I logged in today to find 2 new followers, but my excitement quickly took a dive when I realized they were obviously spam. One was a redhead in what I think was supposed to be a micro-shirtdress and the other was some old guy whose entire page was filled with links to real estate options. And there was also that suggestive “@–” message from “loljasmine” about getting on my webcam and having some “fun.”

This whole porn spamming deal brings back bad memories of MySpace. Remember when MySpace was infiltrated by porn sites and pedophiles? (Actually I think this demographic still overruns the social network…) After the 30th come-on from “susie” and “maria”, I decided it was time to jump ship and give up my MySpace account.
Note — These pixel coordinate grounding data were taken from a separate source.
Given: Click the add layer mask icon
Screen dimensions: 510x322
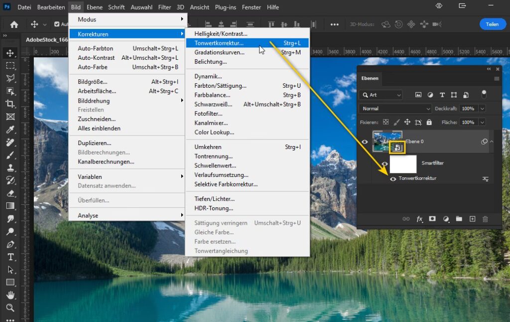Looking at the screenshot, I should [x=432, y=219].
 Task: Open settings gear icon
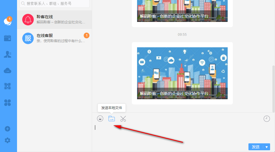8,140
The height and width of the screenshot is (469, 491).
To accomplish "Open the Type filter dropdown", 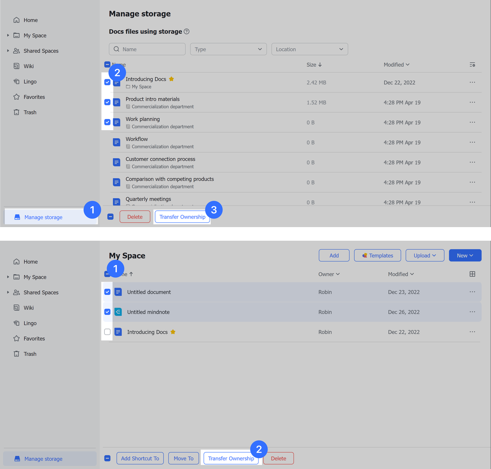I will pyautogui.click(x=228, y=49).
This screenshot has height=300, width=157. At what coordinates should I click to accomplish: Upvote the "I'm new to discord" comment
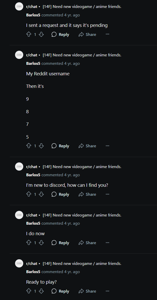click(x=29, y=194)
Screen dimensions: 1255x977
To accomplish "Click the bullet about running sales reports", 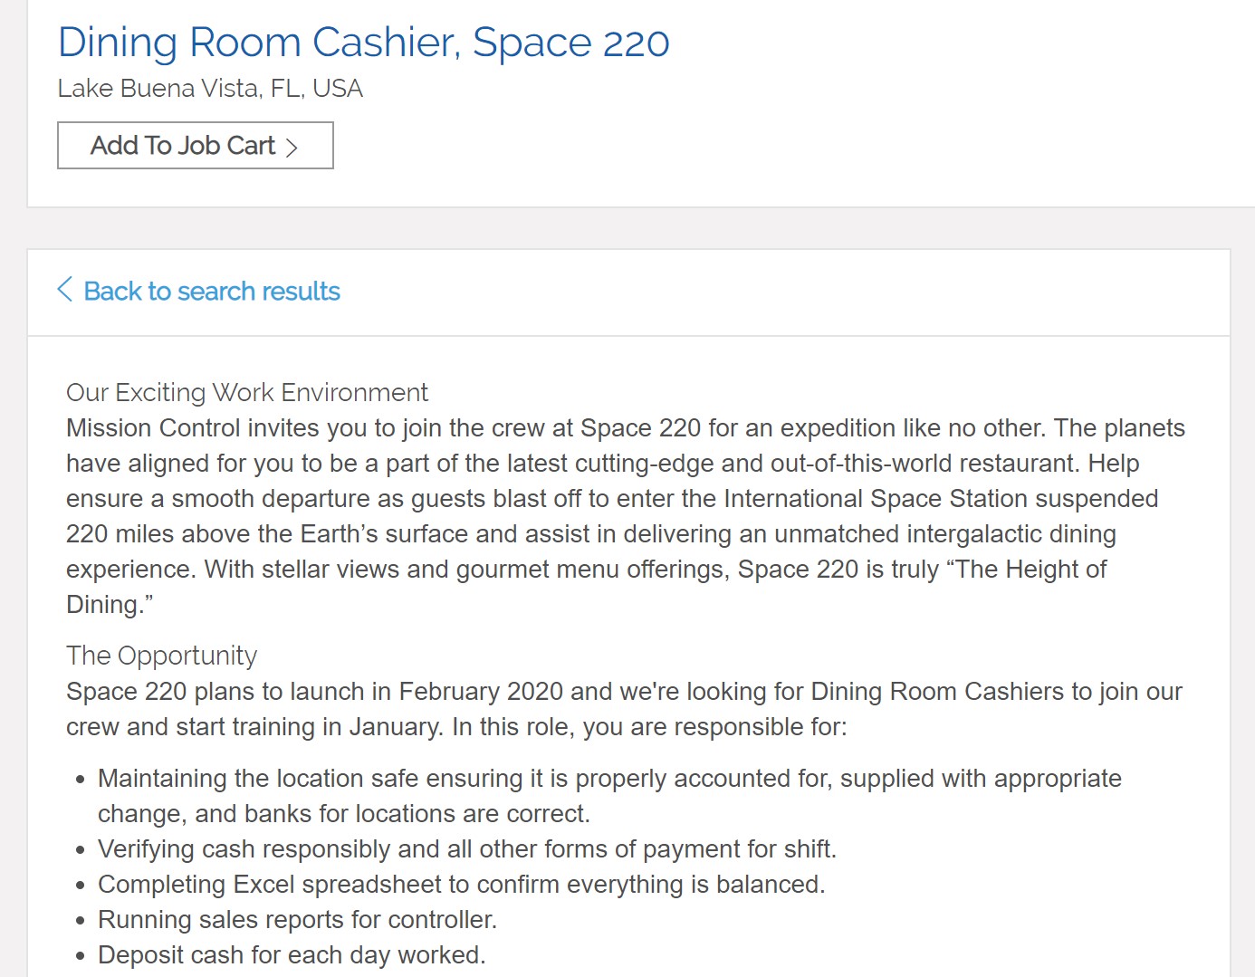I will (x=297, y=919).
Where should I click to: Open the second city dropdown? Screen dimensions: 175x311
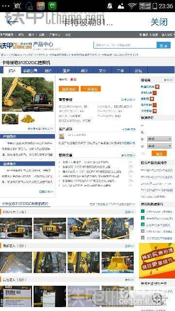pyautogui.click(x=159, y=146)
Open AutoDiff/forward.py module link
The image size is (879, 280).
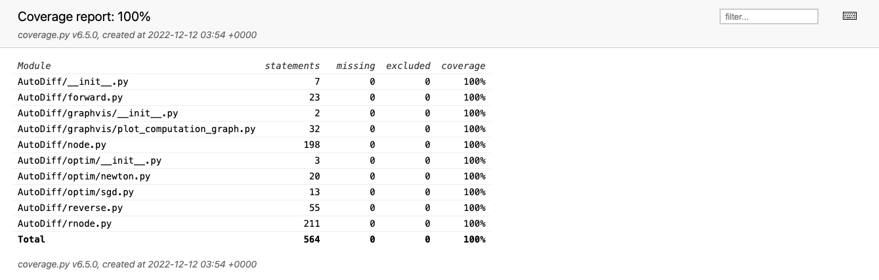point(70,97)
It got to be overwhelming to be constantly bombarded by porn spam messages, as well as seeing raunchy pictures pop up as profile pics left and right when searching for friends. I’m in favor of the whole social networking idea, but wading past so much spam to get to the real stuff became exhausting and annoying. It’s plausible to think this is in part why MySpace lost some of its popularity to Facebook converts. Facebook just does a better job making sure their users are real people. It always befuddled me why MySpace didn’t step up and crack down on the amount of porn on their network with NewsCorp as their big-time owner. MySpace lost out on a hefty percentage of advertising revenue since businesses were reluctant to pay for space among porn sites – it’s tacky.

I’m beginning to see a similar trend start on Twitter where porn is being pimped to users.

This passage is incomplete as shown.